== TASK GOAL ==
Present the entries from the line containing "How do I perform: Focus" through the line containing "I will pos(1880,549).", both included, as a Markdown table with the columns Row and Line. Number each row, give one line per row, and omit blank lines.

Extracted entries
************

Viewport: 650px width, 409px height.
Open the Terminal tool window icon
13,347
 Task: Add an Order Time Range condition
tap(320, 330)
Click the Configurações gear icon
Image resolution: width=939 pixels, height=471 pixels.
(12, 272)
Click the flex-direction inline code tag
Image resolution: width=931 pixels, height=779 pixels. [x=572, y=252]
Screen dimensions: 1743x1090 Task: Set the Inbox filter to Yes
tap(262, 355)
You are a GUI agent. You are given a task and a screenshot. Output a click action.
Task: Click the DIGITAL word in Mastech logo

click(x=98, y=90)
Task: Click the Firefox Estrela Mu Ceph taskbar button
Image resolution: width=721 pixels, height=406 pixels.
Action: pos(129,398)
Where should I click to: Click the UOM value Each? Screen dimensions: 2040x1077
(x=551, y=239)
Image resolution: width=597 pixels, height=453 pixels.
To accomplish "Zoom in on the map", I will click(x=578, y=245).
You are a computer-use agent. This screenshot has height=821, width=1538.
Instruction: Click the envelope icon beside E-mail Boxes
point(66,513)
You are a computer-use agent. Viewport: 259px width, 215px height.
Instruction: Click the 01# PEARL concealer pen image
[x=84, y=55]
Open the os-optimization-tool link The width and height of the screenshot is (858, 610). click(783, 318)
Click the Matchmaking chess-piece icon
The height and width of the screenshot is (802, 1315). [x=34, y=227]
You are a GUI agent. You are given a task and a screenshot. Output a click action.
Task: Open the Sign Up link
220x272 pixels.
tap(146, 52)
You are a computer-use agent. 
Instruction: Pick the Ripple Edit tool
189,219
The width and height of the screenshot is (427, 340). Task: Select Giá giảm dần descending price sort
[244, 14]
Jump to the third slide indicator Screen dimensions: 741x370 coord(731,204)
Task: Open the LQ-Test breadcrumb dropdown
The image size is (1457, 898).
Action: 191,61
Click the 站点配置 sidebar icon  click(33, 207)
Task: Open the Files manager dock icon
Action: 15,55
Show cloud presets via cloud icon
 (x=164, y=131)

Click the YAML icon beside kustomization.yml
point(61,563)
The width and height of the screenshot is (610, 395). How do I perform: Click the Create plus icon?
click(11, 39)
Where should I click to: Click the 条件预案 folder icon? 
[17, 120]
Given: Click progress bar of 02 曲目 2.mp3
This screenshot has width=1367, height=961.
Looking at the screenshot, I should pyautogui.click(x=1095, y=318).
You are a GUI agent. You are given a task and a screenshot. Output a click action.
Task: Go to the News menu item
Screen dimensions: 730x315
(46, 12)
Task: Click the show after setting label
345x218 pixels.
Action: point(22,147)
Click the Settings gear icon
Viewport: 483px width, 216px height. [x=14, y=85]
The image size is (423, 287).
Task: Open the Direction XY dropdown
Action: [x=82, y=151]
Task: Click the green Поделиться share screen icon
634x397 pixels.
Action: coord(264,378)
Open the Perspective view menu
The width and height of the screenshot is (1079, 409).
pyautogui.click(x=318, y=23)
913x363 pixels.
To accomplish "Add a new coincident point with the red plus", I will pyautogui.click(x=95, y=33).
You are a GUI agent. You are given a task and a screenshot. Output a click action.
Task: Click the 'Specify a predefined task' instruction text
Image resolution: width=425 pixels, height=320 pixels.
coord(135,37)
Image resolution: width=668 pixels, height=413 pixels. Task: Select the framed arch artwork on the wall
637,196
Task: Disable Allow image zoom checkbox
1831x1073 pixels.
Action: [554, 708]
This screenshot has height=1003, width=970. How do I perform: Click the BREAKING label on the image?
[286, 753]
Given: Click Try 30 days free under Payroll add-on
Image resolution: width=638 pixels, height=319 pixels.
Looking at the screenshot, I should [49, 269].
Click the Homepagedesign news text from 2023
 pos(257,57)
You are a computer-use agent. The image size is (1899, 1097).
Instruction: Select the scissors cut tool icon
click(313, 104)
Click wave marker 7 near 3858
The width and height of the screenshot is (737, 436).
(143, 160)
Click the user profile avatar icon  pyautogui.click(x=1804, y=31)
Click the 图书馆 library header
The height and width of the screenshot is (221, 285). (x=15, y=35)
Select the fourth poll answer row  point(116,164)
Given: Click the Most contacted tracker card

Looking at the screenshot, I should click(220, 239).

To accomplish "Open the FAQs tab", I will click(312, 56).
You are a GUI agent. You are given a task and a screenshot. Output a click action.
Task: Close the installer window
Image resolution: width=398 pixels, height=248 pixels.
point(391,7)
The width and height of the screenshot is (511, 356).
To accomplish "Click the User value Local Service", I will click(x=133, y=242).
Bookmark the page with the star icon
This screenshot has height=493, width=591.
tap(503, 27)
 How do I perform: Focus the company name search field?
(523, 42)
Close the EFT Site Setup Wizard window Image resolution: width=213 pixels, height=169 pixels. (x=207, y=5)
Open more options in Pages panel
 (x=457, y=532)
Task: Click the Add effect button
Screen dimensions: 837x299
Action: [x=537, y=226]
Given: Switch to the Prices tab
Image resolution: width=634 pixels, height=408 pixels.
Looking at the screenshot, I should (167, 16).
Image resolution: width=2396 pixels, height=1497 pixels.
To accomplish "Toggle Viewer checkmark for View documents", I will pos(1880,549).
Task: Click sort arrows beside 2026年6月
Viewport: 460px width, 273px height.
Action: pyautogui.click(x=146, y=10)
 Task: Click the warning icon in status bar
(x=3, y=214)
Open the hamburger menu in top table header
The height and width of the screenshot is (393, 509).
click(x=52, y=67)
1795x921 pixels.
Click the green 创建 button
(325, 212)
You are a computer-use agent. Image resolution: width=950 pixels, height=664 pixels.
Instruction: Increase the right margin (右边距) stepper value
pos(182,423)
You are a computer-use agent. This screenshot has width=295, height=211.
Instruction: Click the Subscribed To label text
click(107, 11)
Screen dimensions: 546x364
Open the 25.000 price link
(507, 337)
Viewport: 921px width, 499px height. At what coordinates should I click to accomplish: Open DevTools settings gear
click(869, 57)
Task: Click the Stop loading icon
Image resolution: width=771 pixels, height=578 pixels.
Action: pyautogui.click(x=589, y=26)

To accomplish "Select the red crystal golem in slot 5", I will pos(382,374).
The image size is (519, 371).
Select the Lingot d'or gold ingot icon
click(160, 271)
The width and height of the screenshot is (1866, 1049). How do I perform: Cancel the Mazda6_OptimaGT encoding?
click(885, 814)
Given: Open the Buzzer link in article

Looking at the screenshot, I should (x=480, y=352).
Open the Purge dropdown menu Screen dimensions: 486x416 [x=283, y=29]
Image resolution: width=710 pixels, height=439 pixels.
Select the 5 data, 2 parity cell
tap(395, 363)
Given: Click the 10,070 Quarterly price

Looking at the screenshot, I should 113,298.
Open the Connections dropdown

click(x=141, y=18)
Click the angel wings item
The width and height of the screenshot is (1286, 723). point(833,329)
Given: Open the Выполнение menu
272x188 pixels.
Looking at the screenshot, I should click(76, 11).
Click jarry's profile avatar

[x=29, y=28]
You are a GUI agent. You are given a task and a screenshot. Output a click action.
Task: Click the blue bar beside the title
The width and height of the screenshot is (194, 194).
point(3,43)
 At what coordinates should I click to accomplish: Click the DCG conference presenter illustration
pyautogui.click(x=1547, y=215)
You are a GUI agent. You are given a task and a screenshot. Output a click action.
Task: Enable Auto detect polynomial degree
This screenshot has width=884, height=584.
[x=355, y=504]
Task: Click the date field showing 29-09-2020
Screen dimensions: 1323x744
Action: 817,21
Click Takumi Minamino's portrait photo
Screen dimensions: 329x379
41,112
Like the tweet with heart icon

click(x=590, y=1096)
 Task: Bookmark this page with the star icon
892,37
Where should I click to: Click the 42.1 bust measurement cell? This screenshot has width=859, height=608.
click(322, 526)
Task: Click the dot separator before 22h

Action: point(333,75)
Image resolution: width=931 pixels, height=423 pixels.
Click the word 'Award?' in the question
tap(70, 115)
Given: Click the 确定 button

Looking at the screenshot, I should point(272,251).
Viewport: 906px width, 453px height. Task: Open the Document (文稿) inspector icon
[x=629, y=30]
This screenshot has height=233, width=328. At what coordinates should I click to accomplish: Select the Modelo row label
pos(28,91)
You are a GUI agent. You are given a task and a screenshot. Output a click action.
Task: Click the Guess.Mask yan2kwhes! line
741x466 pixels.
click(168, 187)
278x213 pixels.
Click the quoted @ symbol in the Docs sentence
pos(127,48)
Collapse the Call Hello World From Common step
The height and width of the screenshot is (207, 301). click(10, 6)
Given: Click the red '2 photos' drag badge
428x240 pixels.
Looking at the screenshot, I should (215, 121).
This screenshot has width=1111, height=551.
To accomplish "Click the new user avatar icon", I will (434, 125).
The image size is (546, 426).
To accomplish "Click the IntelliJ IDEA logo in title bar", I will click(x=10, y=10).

************

== ANSWER ==
| Row | Line |
|---|---|
| 1 |  How do I perform: Focus the company name search field? |
| 2 | (523, 42) |
| 3 | Close the EFT Site Setup Wizard window Image resolution: width=213 pixels, height=169 pixels. (x=207, y=5) |
| 4 | Open more options in Pages panel |
| 5 |  (x=457, y=532) |
| 6 | Task: Click the Add effect button |
| 7 | Screen dimensions: 837x299 |
| 8 | Action: [x=537, y=226] |
| 9 | Given: Switch to the Prices tab |
| 10 | Image resolution: width=634 pixels, height=408 pixels. |
| 11 | Looking at the screenshot, I should (167, 16). |
| 12 | Image resolution: width=2396 pixels, height=1497 pixels. |
| 13 | To accomplish "Toggle Viewer checkmark for View documents", I will pos(1880,549). |